How to Enron a CDS

Robert Waldmann

is back to his CDS obsession.

Imagine I’m a banker and I have this problem that they tell me I have to mark assets to market. I don’t like that because it makes my stated profits vary and my bonus depends on accounting profits and I don’t like the risk. How can I get around this ?

Well I can set up a special purpose entity and have it write me a CDS on some instrument I hold (they certainly have done this).

Now this doesn’t protect me from the risk that my instrument will default, because my special purpose entity won’t be able to pay up in case of default. However, it does remove my irritating mark to market problem.

How ? Now I have more assets to mark to market – the original instrument and the CDS that my SPE wrote me. Well fortunately AA rated AIG has also written CDSs on the same instrument and people are buying and selling AIG-CDSs on the instrument.

So I book my SPE-CDS as equal in value to the AIG-CDS. Huh ? That’s crazy. They are totally different instruments with totally different counterparty risk. In my example, the SPE has almost no assets, so its CDS is really worthless. However, the most similar asset which is bought and sold on a market is the AIG-CDS so the mark to market standards tell me to mark the value of my worthless CDS to the value of the AIG-CDS.

I am Enroning. Enron’s main scam was to set up special purpose entities and to book Enron’s claims on the SPEs as assets even though the SPEs were never ever going to pay up.

Now the scam as I’ve described it wouldn’t work — certainly not after the Enron bankruptcy. The transaction with my SPE is anything but arms length. I can’t pretend the price I chose as both parties in the CDS is a market price.

However, I think a similar scam can work if I have a friend at another bank who owns the same instruments. We each set up an SPE to write CDSs for each other. This transaction is still not arms length (I mean this is a scam) but it looks OK.

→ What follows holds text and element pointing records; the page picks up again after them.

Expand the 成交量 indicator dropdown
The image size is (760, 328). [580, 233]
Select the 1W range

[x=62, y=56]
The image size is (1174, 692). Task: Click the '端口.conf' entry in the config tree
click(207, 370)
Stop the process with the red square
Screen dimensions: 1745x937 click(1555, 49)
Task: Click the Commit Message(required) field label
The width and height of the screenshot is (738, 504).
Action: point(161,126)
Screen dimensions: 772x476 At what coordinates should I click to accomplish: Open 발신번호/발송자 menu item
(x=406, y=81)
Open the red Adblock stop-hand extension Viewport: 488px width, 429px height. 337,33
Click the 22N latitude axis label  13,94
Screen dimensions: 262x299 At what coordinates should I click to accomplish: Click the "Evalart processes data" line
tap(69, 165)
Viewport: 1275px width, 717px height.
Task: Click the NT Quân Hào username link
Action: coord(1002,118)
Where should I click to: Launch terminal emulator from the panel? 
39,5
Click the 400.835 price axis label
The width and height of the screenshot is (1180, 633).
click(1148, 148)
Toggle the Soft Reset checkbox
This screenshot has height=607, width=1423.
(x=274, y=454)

I think a lot of this was done, that is, a lot of CDSs were totally fake CDSs which everyone knew wouldn’t pay as promised if the insured instruments defaulted. I strongly suspect that a lot of CDSs were really MRSs, that is, a swap of mark to market risk, where one agent buys insurance against changes in the perceived probability of default on an instrument which hasn’t defaulted yet, but not against actual default.

It seems to me that such CDSs are not socially useful. They are useful as an accounting trick so that bankers, traders and hedge fund managers can hide their losses from investing in instruments whose value has declined by fake profits from instruments whose value is falsely marked to the value of a quite different instrument.

Does anyone doubt that people were doing this ? The question is whether a CDS was ever booked as equal to value to another CDS written by a different entity with different counterparty risk. Does anyone doubt that the answer is yes ?

Welcome to the modern world of finance. Aloha.